Canada’s political parties are in cahoots.

The Liberals, Conservatives and New Democrats are attempting to grant themselves the right to do what they want with your personal information — without your knowledge or third-party oversight.

The only people raising a stink about it are Canada’s independent, non-partisan senators.

“It received zero attention — nothing to see here — in the House of Commons,” Alberta Sen. Scott Tannas told his colleagues. “If we don’t do something, the public will not become aware of this — and the corresponding dangers.”

At issue is an amendment to the Canada Elections Act tacked onto Bill C-4, the legislation that gives most Canadians an income-tax cut and eliminates the so-called carbon tax. The measure — which received no study from MPs — makes federal political parties subject only to privacy rules that they establish for themselves.

Unlike businesses or government agencies, which must abide by federal privacy laws, there are no minimum standards. The parties are not obligated to ask you for your consent to collect your data or tell you what they’ve collected. They aren’t prevented from selling or trading your information, and they don’t have to give you a right to correct your information, or tell you whether your data has been compromised. They are not limited in any way from using your information as they see fit.

“I’m here to tell you that something is going to go very, very badly wrong if you pass C-4’s current text into law,” Matthew Alexander Hatfield, the executive director of Open Media, warned the Senate’s legal and constitutional affairs committee Thursday, after independent senators fought for the right to study the clause despite push back from Conservative senators and partisan Liberals in the upper chamber.

Hatfield said he’d recently met with some of the companies working for federal parties. “I assure you they do not talk about anything as basic as using personal information online or employing cookies,” he said. “They talk about their capacity to geotarget people so tightly, they reach only a handful of people in certain physical offices … They boast about being able to identify not just that someone is likely to vote and who they’ll probably vote for, but to determine whether that person went to a polling booth on election day and voted — and that’s just the start.” 

In an era of AI bots that can create extremely convincing arguments and use vast surveillance data markets, Hatfield said, it would soon be possible to target every single voter with individual messages. “We are looking at a bill that will let each individual party set their own rules about how they will use this technology. It doesn’t make any sense,” he said.

Part four of C-4 is also backdated to 2000 to protect political parties from litigation arising from court decisions, like a ruling by the B.C. Supreme Court in 2024 that found federal parties are subject to the province’s privacy law.

The new measure not only protects parties from tougher provincial regimes, it exempts businesses acting on their behalf from provincial and federal privacy rules.
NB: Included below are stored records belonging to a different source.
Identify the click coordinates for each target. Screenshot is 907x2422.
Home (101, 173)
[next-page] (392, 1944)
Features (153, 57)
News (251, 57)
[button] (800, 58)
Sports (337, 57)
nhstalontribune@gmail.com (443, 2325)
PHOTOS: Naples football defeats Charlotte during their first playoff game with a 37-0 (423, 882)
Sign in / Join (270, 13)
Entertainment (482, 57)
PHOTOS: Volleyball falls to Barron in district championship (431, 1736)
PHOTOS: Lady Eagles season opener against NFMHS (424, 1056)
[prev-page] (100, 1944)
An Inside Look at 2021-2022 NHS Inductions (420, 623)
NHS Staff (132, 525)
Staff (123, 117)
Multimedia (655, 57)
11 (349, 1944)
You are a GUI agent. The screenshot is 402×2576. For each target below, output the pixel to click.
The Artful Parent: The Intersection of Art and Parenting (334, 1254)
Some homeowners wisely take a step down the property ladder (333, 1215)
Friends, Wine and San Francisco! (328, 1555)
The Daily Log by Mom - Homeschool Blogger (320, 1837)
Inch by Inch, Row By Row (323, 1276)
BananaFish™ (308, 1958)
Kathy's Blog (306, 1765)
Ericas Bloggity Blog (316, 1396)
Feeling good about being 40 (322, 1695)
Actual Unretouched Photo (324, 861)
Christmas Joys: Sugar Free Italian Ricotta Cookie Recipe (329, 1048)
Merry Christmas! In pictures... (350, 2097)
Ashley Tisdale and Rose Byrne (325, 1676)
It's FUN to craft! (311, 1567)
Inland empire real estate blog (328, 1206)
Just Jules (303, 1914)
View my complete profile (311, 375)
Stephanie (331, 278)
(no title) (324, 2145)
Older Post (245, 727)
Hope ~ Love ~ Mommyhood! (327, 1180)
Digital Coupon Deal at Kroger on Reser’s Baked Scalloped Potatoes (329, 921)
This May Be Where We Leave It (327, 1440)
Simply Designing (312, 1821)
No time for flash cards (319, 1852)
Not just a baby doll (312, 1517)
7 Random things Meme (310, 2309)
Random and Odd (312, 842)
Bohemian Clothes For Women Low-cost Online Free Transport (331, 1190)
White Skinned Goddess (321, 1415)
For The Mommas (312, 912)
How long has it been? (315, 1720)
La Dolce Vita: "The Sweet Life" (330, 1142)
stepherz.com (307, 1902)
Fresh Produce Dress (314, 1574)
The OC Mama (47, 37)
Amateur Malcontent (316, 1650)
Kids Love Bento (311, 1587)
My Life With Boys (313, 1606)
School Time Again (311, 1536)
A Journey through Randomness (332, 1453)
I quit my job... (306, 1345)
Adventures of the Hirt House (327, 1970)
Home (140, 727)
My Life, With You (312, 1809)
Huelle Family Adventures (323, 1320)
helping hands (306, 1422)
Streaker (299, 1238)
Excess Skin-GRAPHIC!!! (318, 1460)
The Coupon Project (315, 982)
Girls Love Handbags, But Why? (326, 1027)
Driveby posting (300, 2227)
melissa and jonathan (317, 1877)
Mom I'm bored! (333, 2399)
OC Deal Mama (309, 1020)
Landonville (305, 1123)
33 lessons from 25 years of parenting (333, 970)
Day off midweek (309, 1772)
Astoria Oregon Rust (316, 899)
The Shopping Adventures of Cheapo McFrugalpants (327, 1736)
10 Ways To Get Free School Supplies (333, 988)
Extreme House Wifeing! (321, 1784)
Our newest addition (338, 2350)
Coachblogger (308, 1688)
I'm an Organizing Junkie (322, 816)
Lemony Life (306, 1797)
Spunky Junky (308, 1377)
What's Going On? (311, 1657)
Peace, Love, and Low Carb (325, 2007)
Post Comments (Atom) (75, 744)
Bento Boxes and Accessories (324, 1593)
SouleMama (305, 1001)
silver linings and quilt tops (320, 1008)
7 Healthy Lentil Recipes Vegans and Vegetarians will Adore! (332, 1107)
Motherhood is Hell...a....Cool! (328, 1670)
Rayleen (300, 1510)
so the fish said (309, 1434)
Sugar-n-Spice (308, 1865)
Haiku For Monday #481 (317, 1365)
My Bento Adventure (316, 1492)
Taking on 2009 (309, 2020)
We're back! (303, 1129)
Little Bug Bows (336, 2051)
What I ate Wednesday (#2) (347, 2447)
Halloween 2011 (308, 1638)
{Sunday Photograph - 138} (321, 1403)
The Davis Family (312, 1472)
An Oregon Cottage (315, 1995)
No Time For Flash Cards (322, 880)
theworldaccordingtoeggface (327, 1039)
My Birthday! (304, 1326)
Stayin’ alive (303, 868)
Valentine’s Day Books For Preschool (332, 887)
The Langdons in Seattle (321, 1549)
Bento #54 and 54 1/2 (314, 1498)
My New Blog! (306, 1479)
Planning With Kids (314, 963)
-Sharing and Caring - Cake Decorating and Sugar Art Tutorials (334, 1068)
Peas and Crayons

It only obliges a political party’s privacy officer to state that the party is complying with its own policy for the protection of personal information — with no framework to allow the commissioner of Elections Canada to compel witnesses or see documents.

Witness after witness told the committee that the measures in C-4 are a significant departure from established Canadian privacy norms and a risk to democracy.

“There are no limits to the type of personal information parties and their agents or volunteers can collect,” said Sara Bannerman, the Canada Research Chair in Communication Policy and Governance at McMaster University.

“Political parties hold information now that is as valuable as the money they raise,” said Jason Woywada, executive director of the B.C. Freedom of Information and Privacy Association. 

This bill, he said, “does not simply modernize electoral rules, it removes guardrails protecting the personal information of Canadians at a time when global experience tells us those guardrails are increasingly important.”

“The question is, is this about serving narrow, specific political actors, or is this about serving Canada and Canadians?” said former BlackBerry CEO Jim Balsillie, the founder of the Centre for Digital Rights.

Representatives of the NDP, Liberals and Conservatives, who worked together on the B.C. court case and co-ordinated their messages Thursday, urged senators to understand their need for one privacy regime rather than 13. But they failed to explain why they needed no minimum rules. 

“Privacy regimes focused on commercial transactions are not fit for purpose when applied to political dialogue,” argued the Conservatives’ counsel, Michael Wilson

The Liberals’ lawyer Alex Levine basically told senators to butt out and acquiesce to the will of the House, because C-4’s part four “offers a rare cross-partisan point of consensus amongst major political parties in Canada.”

But independent senators, often deferential to elected MPs, seem willing to flex their muscle.

On Thursday, the committee voted to recommend to another Senate committee that part four be deleted or separated from C-4, and failing that, that the contentious part be subject to a two-year sunset clause, giving the government time to beef up the privacy regime. 

Alberta Sen. Paul Simons told her peers it was incumbent upon appointed independent senators to exercise their unique responsibility and say, “My dear friends, in the other place, you made a mistake in regulating yourself in this way.” 

“We’re now the chamber of sober first thought on this issue,” said Nova Scotia Sen. Colin Deacon.